“The Lost Daughter” by Elena Ferrante (2006) – 125 pages
Much of the novel “The Lost Daughter” by Elena Ferrante takes place on an Italian beach near Naples. A woman in her late forties goes to the beach nearly every day and there meets an extended family who are set up near her. The extended family includes two sisters, their husbands, and one of the sisters’ little three-year old girl Elena whose most precious possession is her doll Nena.
This is the first Elena Ferrante novel I’ve read. I heard about her in Frisbee’s Book Journal. Elena Ferrante is rather a mysterious figure in Italian literature who has so far kept her identity concealed, and it even has been suggested that Elena Ferrante is actually a pen name for male Italian writer Domenico Starnone. There is a lot of speculation on the Internet regarding this, most of it in Italian.
Whoever she or he is, Elena Ferrante is a fine writer. She brings a bluntness of action and emotion to this story that reminds me of the great Italian novelist Alberto Moravia. The woman that is the lead character in “The Lost Daughter” is a highly educated woman who had the possibility of a spectacular academic career before her, but she also had a husband and two daughters. Twenty years ago, while her daughters were still very young, she left her home and her family and did not come back for three years. Now she is still trying to reconcile her walking out on her family. The fact that she was highly educated and successful did not make it any easier for her to accept the responsibility of being a full-time mother; it actually made it more difficult. The daughters are now grown up and living away from Italy in her divorced husband’s country of Canada.
The woman identifies strongly with the young mother she meets on the beach, and this bond causes the woman to do something quite irrational and surprising around which the story is built.
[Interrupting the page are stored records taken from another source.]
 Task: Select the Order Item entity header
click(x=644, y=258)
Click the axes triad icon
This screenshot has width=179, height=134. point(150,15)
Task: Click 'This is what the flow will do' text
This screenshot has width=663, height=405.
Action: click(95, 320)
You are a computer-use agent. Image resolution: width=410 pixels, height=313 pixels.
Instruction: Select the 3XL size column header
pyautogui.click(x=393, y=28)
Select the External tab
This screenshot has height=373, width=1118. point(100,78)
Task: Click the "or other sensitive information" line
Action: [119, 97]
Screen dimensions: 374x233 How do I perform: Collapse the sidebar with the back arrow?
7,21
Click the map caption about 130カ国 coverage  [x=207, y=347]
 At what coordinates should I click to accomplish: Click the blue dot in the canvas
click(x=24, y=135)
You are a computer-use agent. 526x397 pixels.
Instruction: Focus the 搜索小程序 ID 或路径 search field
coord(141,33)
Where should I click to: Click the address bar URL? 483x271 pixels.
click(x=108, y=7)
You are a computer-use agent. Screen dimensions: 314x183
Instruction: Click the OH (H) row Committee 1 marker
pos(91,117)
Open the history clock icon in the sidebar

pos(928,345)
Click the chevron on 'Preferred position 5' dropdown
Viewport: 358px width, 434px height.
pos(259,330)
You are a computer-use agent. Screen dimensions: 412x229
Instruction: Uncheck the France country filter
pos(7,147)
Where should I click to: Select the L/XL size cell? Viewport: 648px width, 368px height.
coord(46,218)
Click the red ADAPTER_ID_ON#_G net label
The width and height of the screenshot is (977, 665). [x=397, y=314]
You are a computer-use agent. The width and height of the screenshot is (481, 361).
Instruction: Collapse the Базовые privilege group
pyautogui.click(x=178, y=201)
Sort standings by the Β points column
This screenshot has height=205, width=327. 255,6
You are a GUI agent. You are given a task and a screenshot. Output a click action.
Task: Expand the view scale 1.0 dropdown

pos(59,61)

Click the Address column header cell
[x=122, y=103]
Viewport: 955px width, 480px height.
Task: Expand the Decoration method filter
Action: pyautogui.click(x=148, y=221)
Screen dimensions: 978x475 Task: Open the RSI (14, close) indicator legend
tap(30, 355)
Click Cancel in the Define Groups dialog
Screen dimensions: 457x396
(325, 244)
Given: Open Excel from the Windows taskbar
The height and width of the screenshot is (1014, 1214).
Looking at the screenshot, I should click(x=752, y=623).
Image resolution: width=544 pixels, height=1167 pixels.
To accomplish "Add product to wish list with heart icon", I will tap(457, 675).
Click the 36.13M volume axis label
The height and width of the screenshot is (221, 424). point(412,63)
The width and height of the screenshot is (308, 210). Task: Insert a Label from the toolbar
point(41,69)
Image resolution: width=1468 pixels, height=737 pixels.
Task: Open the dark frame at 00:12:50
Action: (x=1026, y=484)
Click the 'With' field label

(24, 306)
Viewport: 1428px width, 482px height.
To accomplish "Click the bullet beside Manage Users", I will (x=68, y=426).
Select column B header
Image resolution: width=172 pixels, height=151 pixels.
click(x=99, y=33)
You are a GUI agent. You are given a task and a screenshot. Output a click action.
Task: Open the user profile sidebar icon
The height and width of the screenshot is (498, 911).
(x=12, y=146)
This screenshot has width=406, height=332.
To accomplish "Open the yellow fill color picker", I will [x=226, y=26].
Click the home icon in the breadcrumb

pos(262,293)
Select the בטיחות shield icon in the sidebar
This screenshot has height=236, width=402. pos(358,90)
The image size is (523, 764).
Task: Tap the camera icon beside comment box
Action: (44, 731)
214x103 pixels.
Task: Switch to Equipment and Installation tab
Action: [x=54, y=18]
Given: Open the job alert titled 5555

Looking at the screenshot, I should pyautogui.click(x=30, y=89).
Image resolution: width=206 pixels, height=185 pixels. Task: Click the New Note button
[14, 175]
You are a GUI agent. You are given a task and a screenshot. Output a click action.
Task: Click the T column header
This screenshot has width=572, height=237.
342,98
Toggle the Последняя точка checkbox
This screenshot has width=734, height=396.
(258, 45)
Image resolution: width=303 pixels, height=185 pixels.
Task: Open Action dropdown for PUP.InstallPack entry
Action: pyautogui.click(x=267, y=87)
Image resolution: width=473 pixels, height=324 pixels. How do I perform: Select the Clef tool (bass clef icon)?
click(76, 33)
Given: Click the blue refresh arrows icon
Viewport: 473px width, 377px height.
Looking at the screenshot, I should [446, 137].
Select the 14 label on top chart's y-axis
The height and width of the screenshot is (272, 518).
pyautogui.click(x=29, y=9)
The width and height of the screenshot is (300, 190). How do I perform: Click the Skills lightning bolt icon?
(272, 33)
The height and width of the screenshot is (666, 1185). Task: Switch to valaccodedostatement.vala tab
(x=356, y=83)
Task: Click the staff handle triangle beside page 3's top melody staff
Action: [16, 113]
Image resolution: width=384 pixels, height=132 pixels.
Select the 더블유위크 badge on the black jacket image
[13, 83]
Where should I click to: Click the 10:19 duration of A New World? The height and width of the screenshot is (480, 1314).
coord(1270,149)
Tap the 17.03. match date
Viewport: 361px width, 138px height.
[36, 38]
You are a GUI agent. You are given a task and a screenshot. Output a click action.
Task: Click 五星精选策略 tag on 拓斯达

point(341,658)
It is refreshing to have an intelligent character in a novel look back on their own actions with maturity and honesty which allows them to accept responsibility for what they did. Ferrante has found the perfect and surprising objective correlative for telling this story of a mature woman passing on an important lesson learned to a younger woman. This is a short but powerful novel that contains several well-drawn characters and a very dramatic plot.